In Canada, her mother worked full time as an Ontario teacher but still made time to volunteer at the African National Congress (ANC) office in Toronto sharing the reality of Apartheid with Canadians. Mogadime learned about what was happening in South Africa through her mother’s talks at local churches and women’s organizations.

As an adult, Mogadime explored her mother’s activism for her master’s research through a series of oral history interviews.

She shared her mother’s story with the CMHR after reading about an oral history project on the anti-Apartheid struggle in Canada.

“I felt the work that women did, and especially African women did, their contributions should also be featured in that oral history,” Mogadime said.

Today, video excerpts of her mother’s oral history appear alongside displays on Prime Minister Brian Mulroney and former Canadian UN Ambassador Stephen Lewis. The exhibition also includes artifacts, interactive elements, videos and art.

“It does give me so much happiness to see that the role of African women is acknowledged. We were people of agency. We were fighting there along with men to make a difference and to make change,” she said.

Mogadime’s family has a long history of participation in the anti-Apartheid struggle.

Her great-grandfather, Henry Selby Msimang, was one of the founders of the South African Native National Congress, which later became the ANC. He and other African intellectuals at the time challenged the human rights violations of the 1913 Land Act, which gave most of the country’s land to a white minority and forced most of the black population out to ‘Native reserves’ in isolated areas with poor agricultural land.

Dataset section.
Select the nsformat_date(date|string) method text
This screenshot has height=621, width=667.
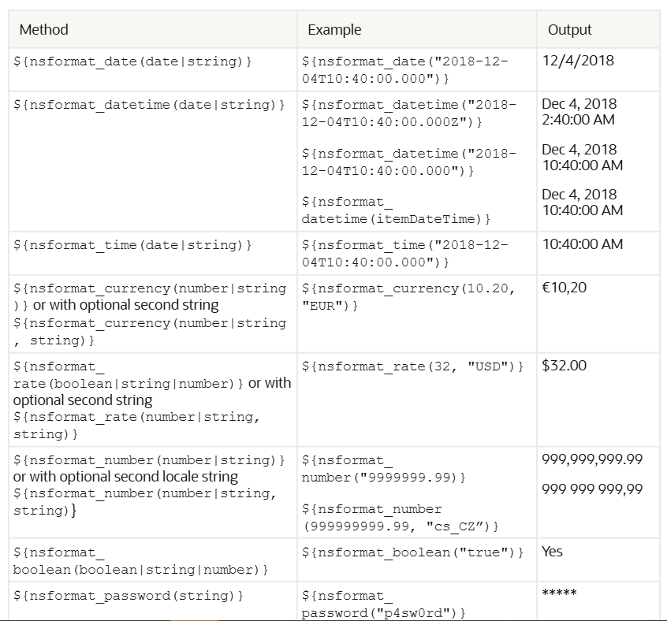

Brief.
Check each statement against the text about Mogadime and her mother. For each, answer yes or no and quote the deciding words from the text.
1. Mogadime's mother volunteered at the ANC office in Toronto.
2. Mogadime explored her mother's activism for her doctoral research.
3. Henry Selby Msimang was Mogadime's grandfather.

Final answer.
1. Yes: "still made time to volunteer at the African National Congress (ANC) office in Toronto"
2. No: "explored her mother’s activism for her master’s research"
3. No: "Her great-grandfather, Henry Selby Msimang"